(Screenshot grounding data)
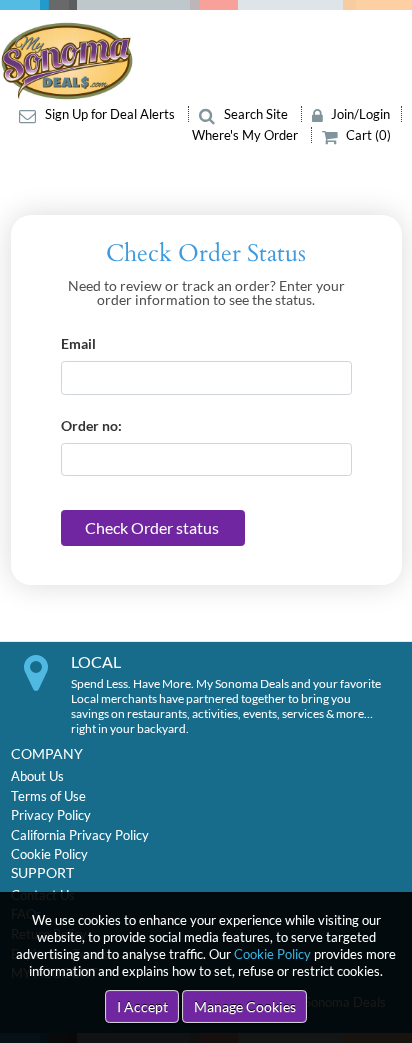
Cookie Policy (272, 954)
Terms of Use (48, 796)
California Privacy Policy (80, 835)
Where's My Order (246, 135)
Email (78, 343)
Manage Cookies (245, 1006)
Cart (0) (367, 135)
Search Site (256, 114)
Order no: (91, 425)
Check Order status (152, 527)
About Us (37, 776)
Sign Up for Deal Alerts (110, 114)
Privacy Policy (51, 815)
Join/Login (359, 114)
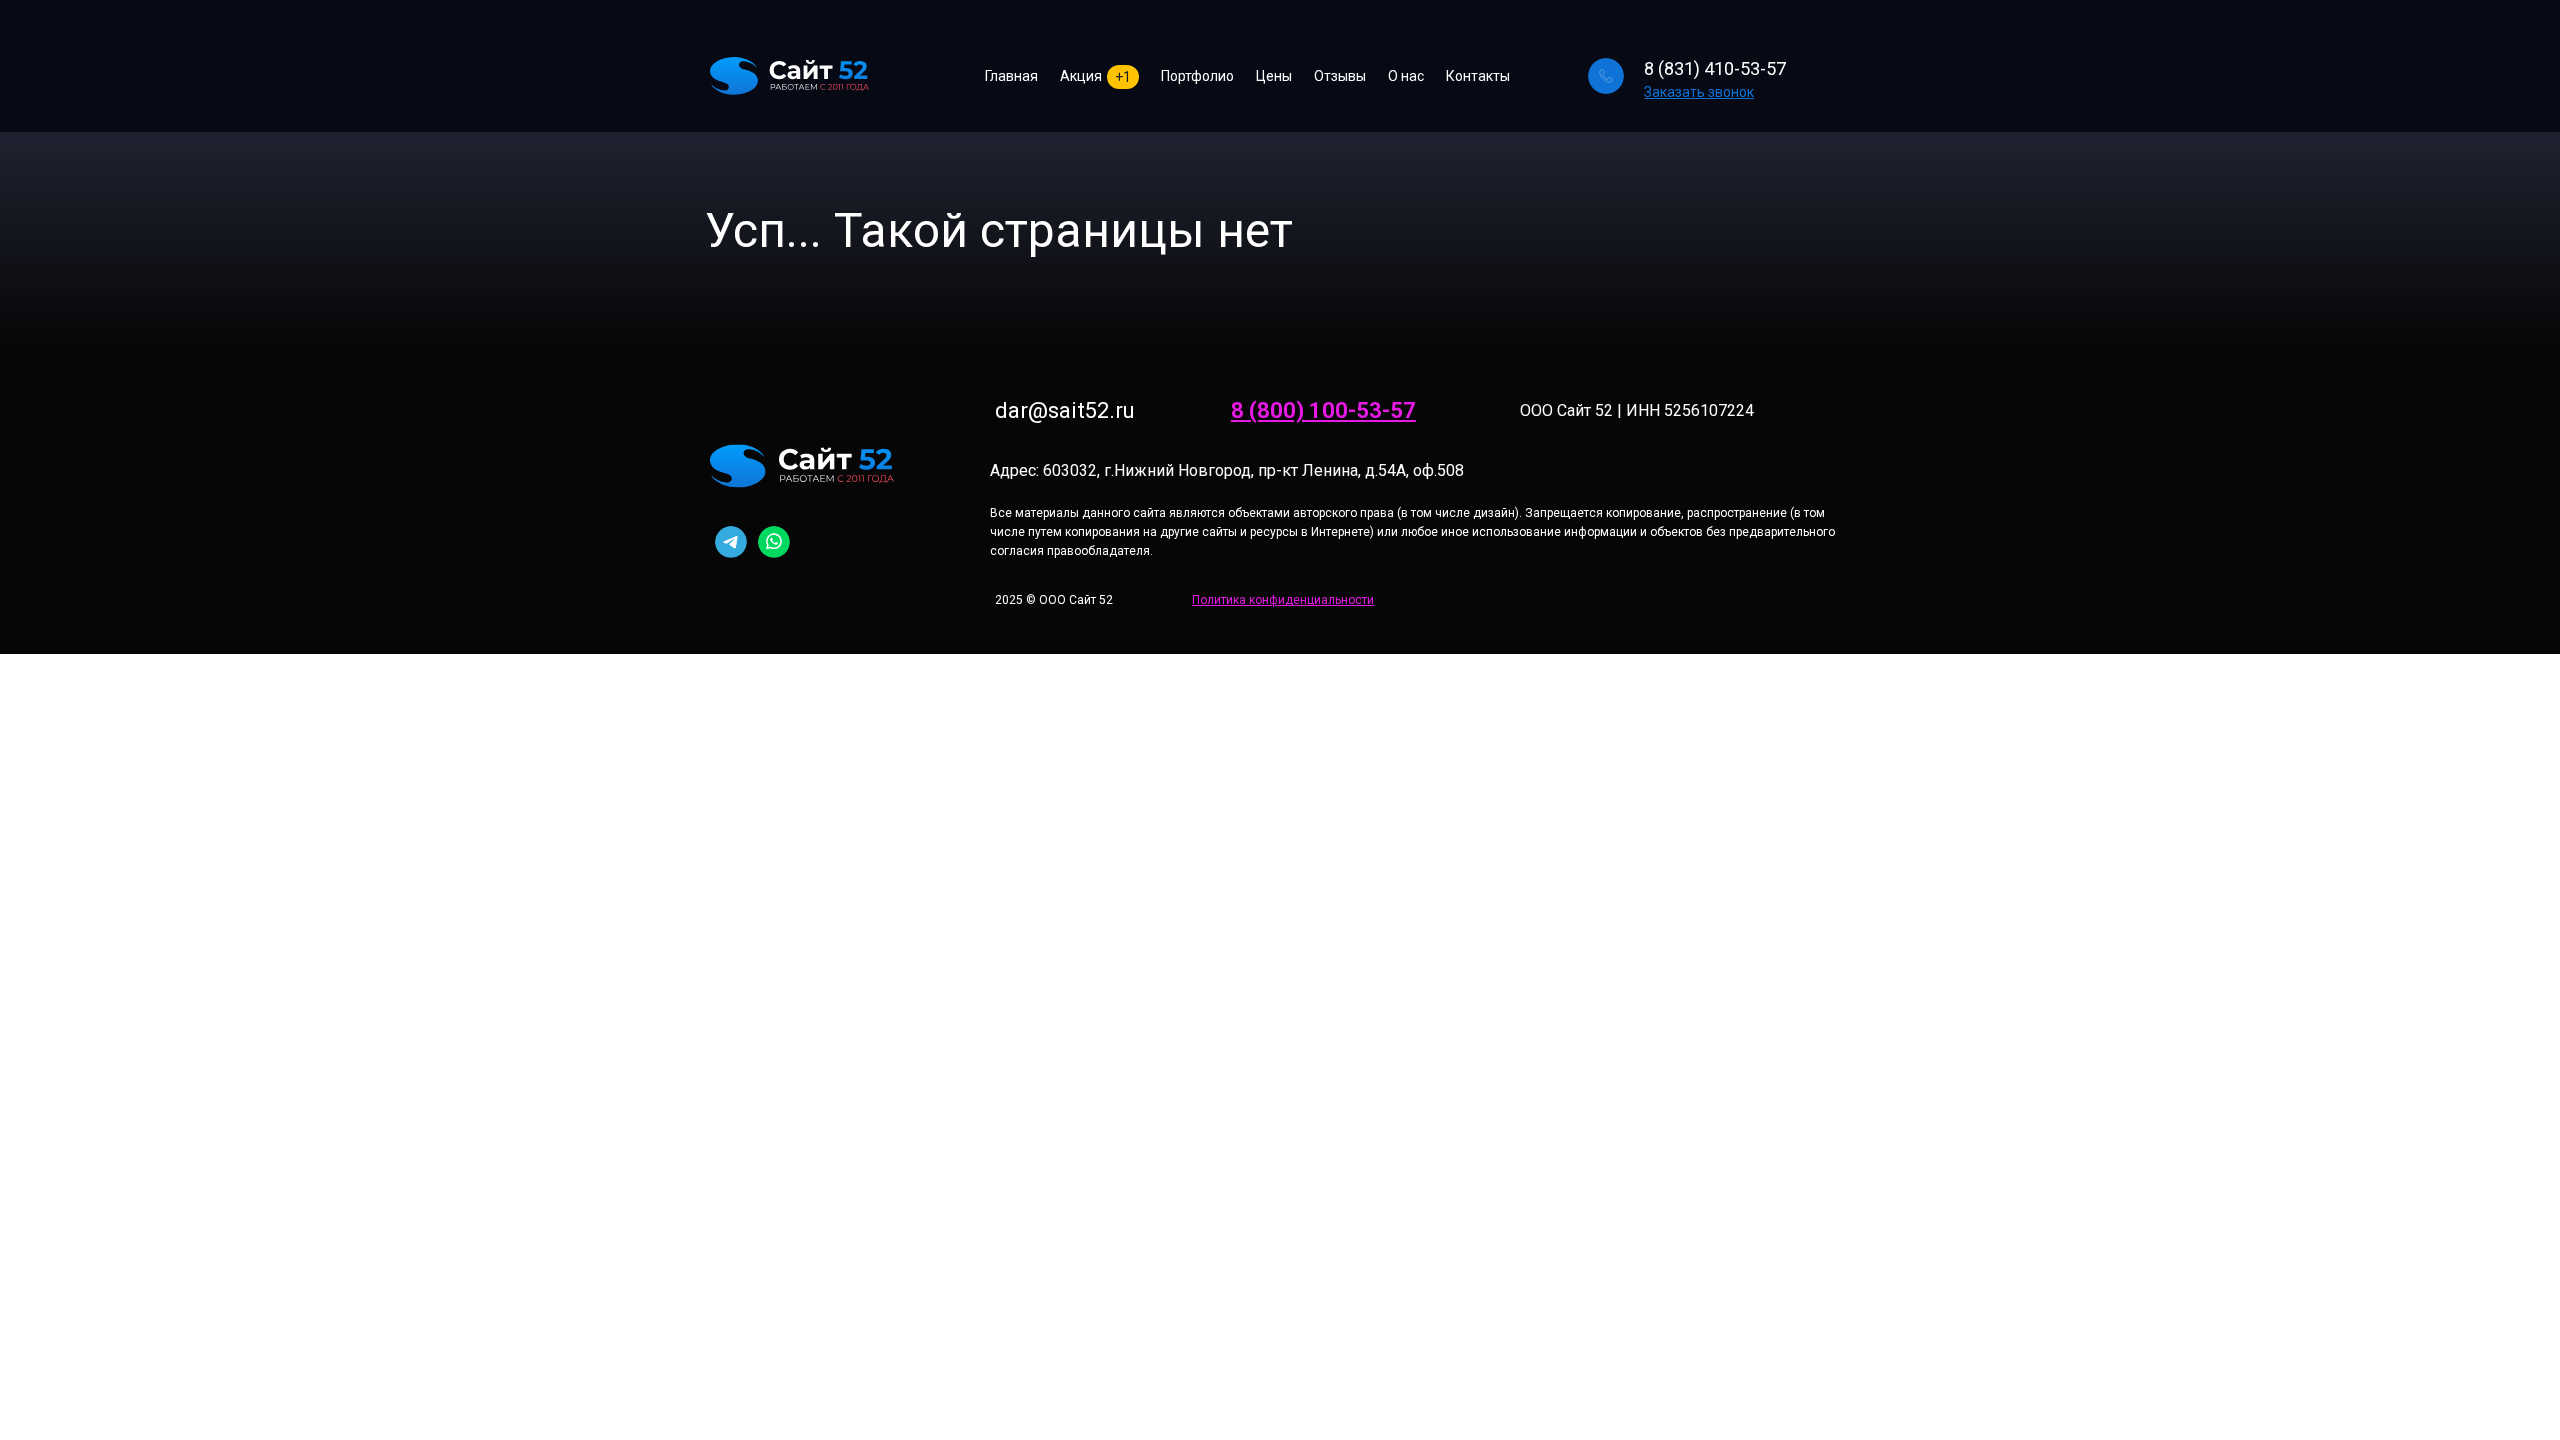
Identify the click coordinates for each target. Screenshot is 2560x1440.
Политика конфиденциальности (1283, 600)
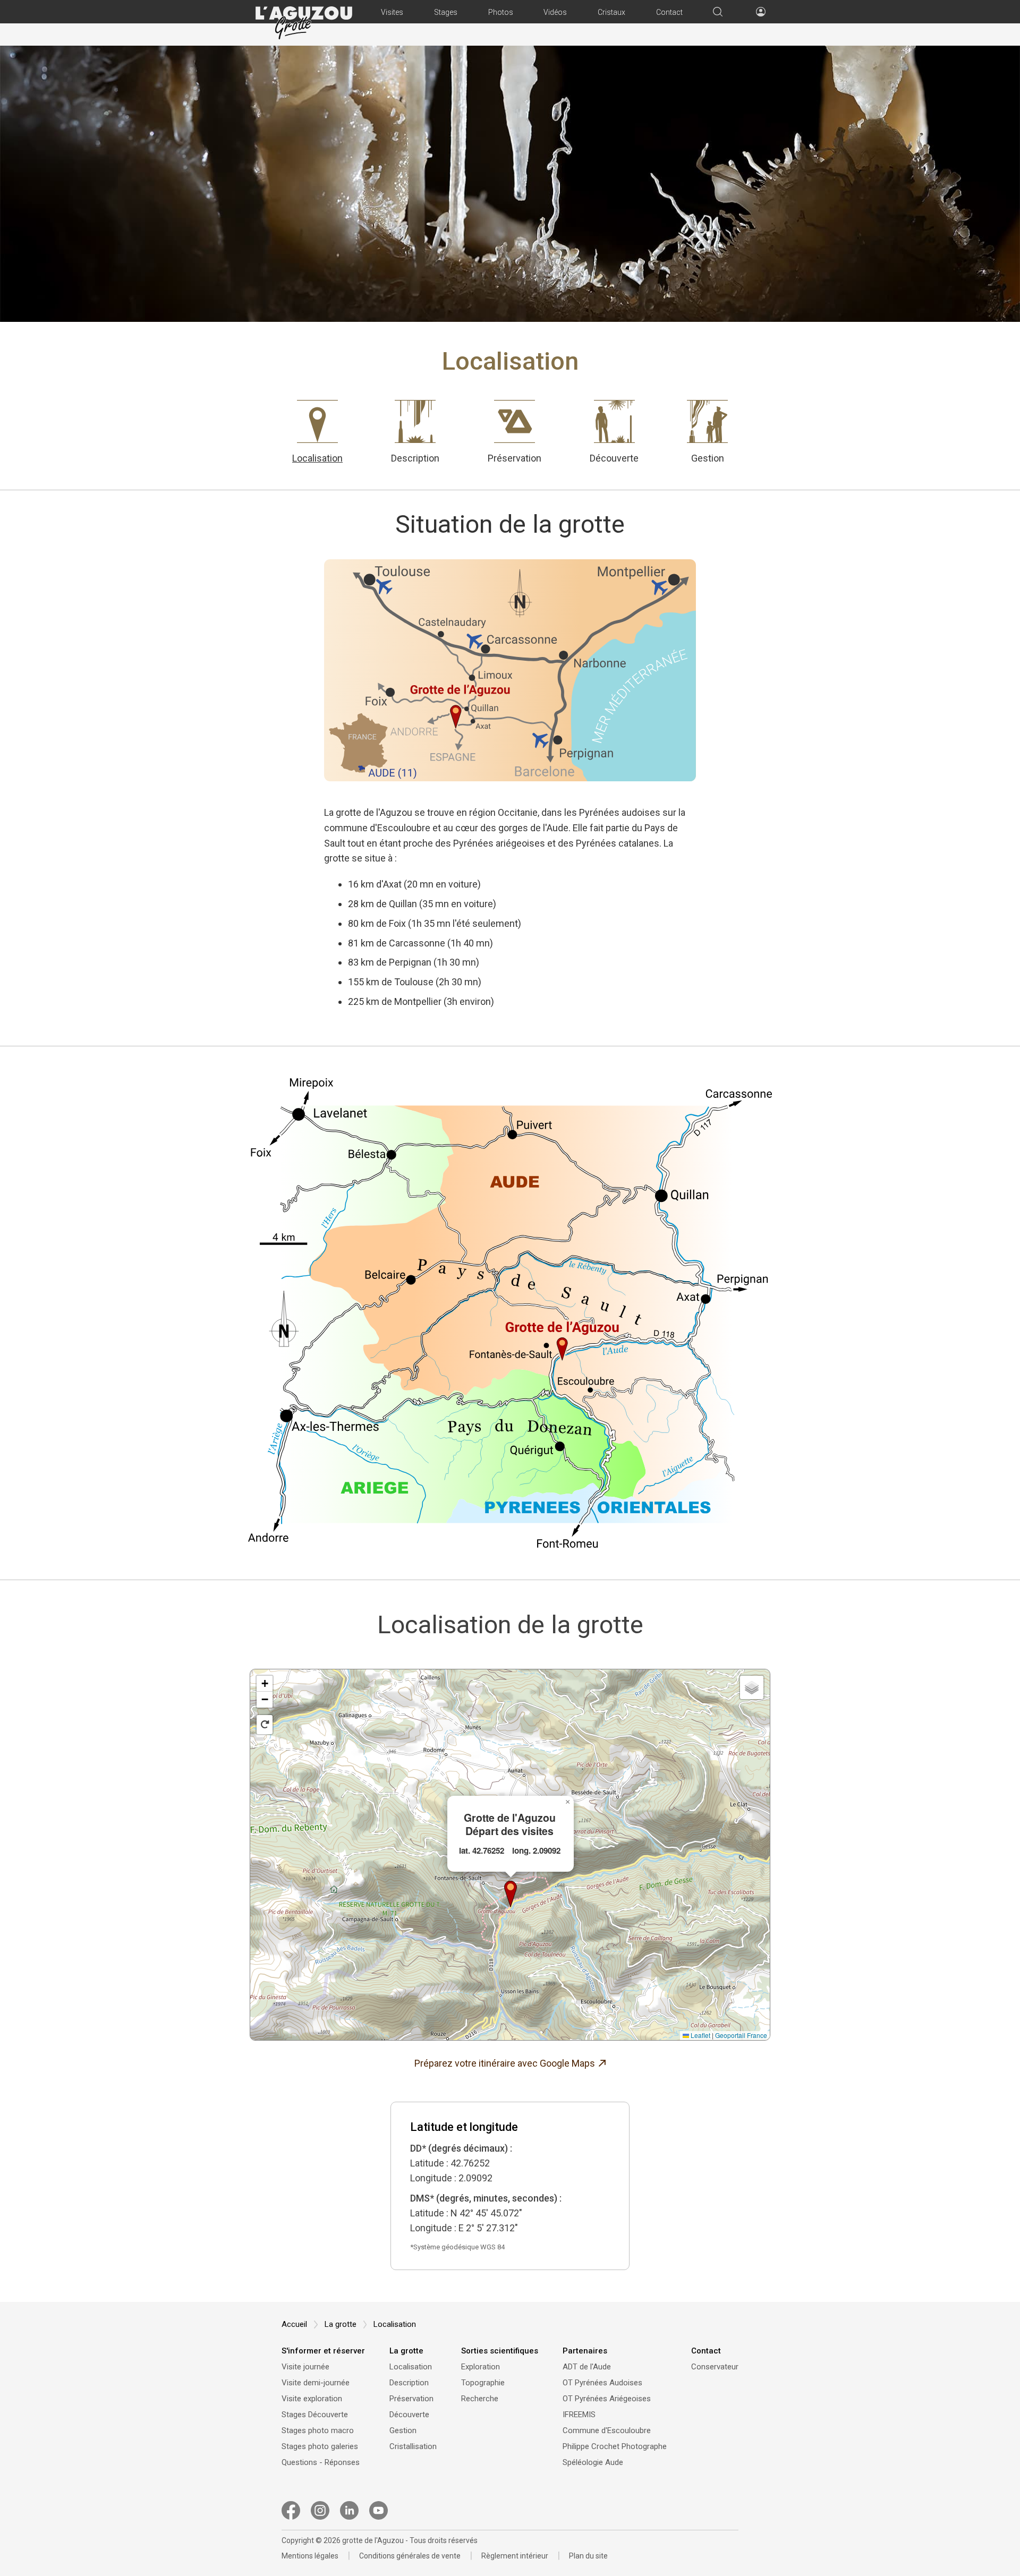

■ **Description of the task**
Each record should be quoted exactly, with the images omitted.

■ **Written reply**
Cookie Policy (272, 954)
Terms of Use (48, 796)
California Privacy Policy (80, 835)
Where's My Order (246, 135)
Email (78, 343)
Manage Cookies (245, 1006)
Cart (0) (367, 135)
Search Site (256, 114)
Order no: (91, 425)
Check Order status (152, 527)
About Us (37, 776)
Sign Up for Deal Alerts (110, 114)
Privacy Policy (51, 815)
Join/Login (359, 114)
Identify the click coordinates for each target. Screenshot is 2560x1440.
Политика конфиденциальности (1283, 600)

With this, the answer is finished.